Como só chegámos há relativamente pouco tempo, também só aos poucos vamos abandonando as nossas desconfianças. Como já referi antes, aderi a um serviço de dvds por correio. Noutra situação, teria sempre receio de que o filme fosse visto primeiro por todos os vizinhos e só depois colocado novamente na portaria. Mas isso nunca aconteceu. O envelope está sempre lá pousado, intacto à minha espera, embora sempre que pegue nele verifique se não tem uma anotação do género: «Gostei, mesmo não sendo um dos filmes mais interessantes do neo-realismo italiano. É pena ele morrer no final. Atenciosamente, 3.º G.»

quarta-feira, 24 de março de 2010

Quando Hamlet, Príncipe da Dinamarca, fica louco ou se finge de louco, é enviado para Inglaterra. A decisão, por si só, é já bastante reveladora. No entanto, é interessante ler também, na cena do cemitério, o diálogo entre Hamlet e um dos coveiros – que não sabe que está a falar com o Príncipe da Dinamarca –, sobre os motivos mais pormenorizados que justificaram o exílio:

Hamlet: Ay marry, why was he sent into England?
First clown: Why, because he was mad; he shall recover his wits there; or if he do not, it’s no great matter there.
Hamlet: Why?
First clown: ‘Twill not be seen in him there, there the men are as mad as he.

O facto de ter sido eu próprio a querer vir para Inglaterra apenas prova que os loucos têm momentos de lucidez, nos quais buscam a cura. Talvez volte recuperado ou nunca chegue a recuperar, mas entretanto parece que estou em boa companhia.

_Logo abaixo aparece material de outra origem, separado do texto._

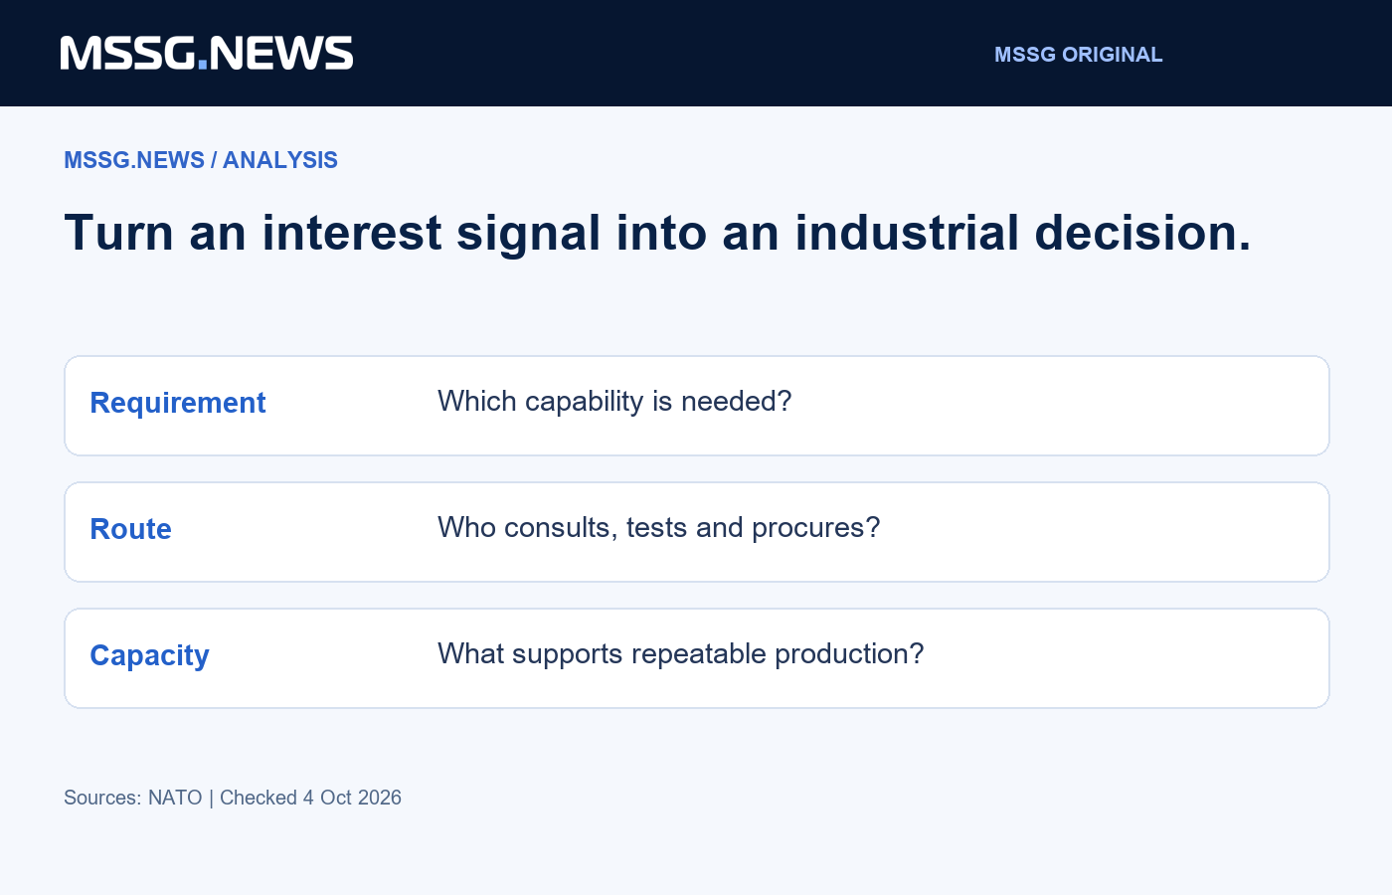Click 'Who consults, tests and procures?' text

[659, 527]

sábado, 20 de março de 2010

Hoje, pela segunda vez na vida, assisti a um filme em 3D. A primeira foi nos anos 80, quando fiquei a pé até mais tarde a ver O Monstro da Lagoa Negra na RTP. Eu e a minha irmã mais velha partilhámos o par de óculos de cartão que a minha mãe comprou na papelaria, mas não conseguímos ver absolutamente nada de extraordinário. Julgo que só tive um sentimento de anticlímax semelhante muitos anos mais tarde quando Portugal perdeu com a Grécia na final do Europeu. Mas a tecnologia (ao contrário da qualidade futebolística) melhorou bastante. Claro que fui apanhado de surpresa, porque não sabia que o Alice in Wonderland do Tim Burton era em 3D e que, por isso, teria de sentar-me numa sala de cinema ao lado de dezenas de outras pessoas de óculos escuros, como uma multidão de ressacados. Quanto ao filme, é uma espécie de Alice meets Senhor dos Anéis e Matrix. A Rainha de Copas cita Maquiavel: «É melhor ser-se temido do que amado», mas o final é bastante mais suave. Agora tenho de ir, estou muito atrasado, mesmo muito atrasado...

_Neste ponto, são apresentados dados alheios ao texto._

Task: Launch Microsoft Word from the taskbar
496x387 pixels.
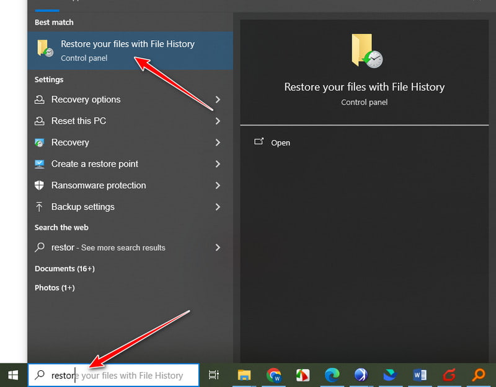Action: (420, 375)
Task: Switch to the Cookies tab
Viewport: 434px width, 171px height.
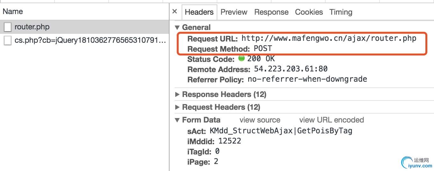Action: (309, 12)
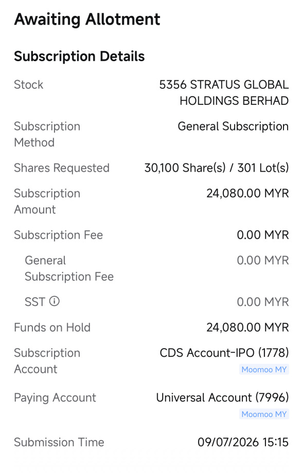Tap the Funds on Hold amount

247,328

quarta-feira, 17 de março de 2010

É muito conveniente ter o Speaker’s Corner a quinze minutos do local de trabalho. Quando estamos mais aborrecidos podemos ir até lá insultar alguém. Mesmo não estando a ter um dia muito difícil, decidi ir experimentar na hora de almoço. Mas para lá chegar tive de contornar o Serpentine, o lago que atravessa Hyde Park. Estava um início de tarde muito agradável, com pessoas sentadas na relva e nos bancos, aves aquáticas a tentarem comer o almoço dos turistas e alguns barcos de recreio no meio da água. Quando cheguei ao outro lado estava demasiado bem disposto para querer dizer mal de alguma coisa. Também segui o conselho e não mergulhei da ponte.

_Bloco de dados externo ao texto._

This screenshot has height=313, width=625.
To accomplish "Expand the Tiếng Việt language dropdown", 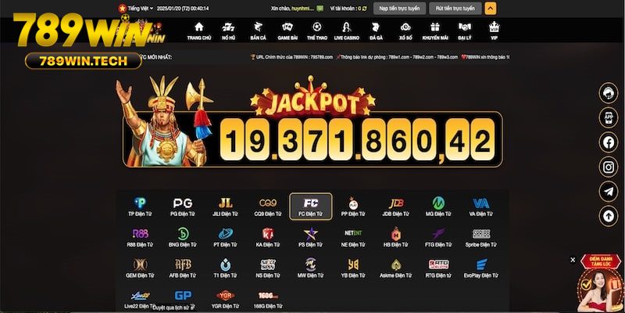I will pos(135,9).
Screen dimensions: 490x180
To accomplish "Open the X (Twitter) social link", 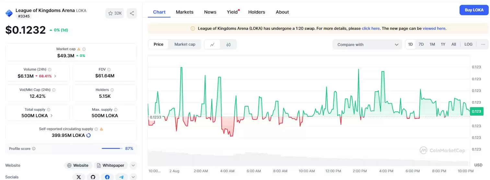I will [78, 177].
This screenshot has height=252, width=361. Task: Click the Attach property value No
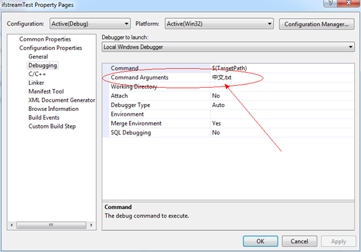[x=216, y=96]
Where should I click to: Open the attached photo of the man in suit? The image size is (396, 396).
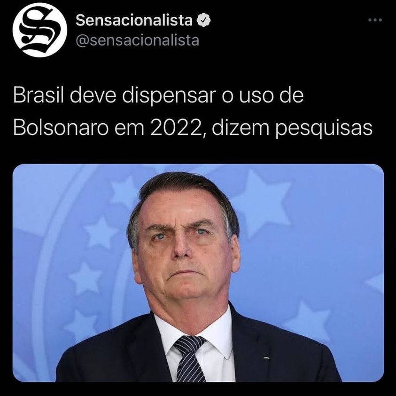coord(198,273)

domingo, 14 de março de 2010

O Gonçalo M. Tavares criou um bairro imaginário, de habitantes com com nomes de escritores e hábitos estranhos. Eu começo aos poucos a descobrir o meu. A cerca de trezentos metros do Sr. Mill viveu durante alguns anos o Sr. Pound. Como não foram contemporâneos, é difícil imaginá-los a encontrarem-se num café local e conversarem sobre filosofia ou poesia. Provavelmente discordariam sobre a maioria das coisas. A casa onde habitou Ezra Pound fica numa reentrância da Kensington Church Walk, uma via estreita por onde se pode escapar do movimento da rua central do bairro. Andando um pouco, chegamos ao pátio de uma igreja de estilo gótico (St. Mary Abbots), com lápides e plátanos espalhados de forma desordenada. O ruído dos automóveis quase não se ouve e sentimos que poderíamos estar numa pequena vila do interior. A ruela estende-se depois com uma sucessão de lojas minúsculas de ar antigo. Foi enquanto aqui vivia que Pound se tornou numa das principais figuras do modernismo, que mais tarde transportou consigo para Paris e Rapallo. Foi talvez também aqui que escreveu este poema:

The Garden


Like a skein of loose silk blown against a wall,
She walks by the railing of a path in Kensington Gardens,
And she is dying piece-meal
To a sort of emotional anæmia.

And round about there is a rabble
Of the filthy, sturdy, unkillable infants of the very poor.
They shall inherit the earth.

In her is the end of breeding.
Her boredom is exquisite and excessive.
She would like some one to speak to her,
And is almost afraid that I
Will commit that indiscretion.

segunda-feira, 8 de março de 2010

Após um interregno de mais de vinte anos, passei um dia inteiro a brincar com carros de bombeiros, rebocadores, betoneiras e outros veículos de quatro rodas em miniatura. E o D., a quem os novos brinquedos pertencem, estava quase tão entusiamado quanto eu. Não sei muito bem de que forma as teorias da educação evoluiram desde Locke, mas bastou apenas um ano para transformar uma tábua rasa num miúdo. Curioso como todos os outros, sempre a tentar abrir portas, caixas e frascos, a lançar o caos sobre os livros das estantes mais baixas e a gatinhar pela casa com um carrinho numa mão. John Stuart Mill aprendeu Grego e Latim muito novo, eu prefiro que ele aprenda a enfiar berlindes em covinhas escavadas no chão.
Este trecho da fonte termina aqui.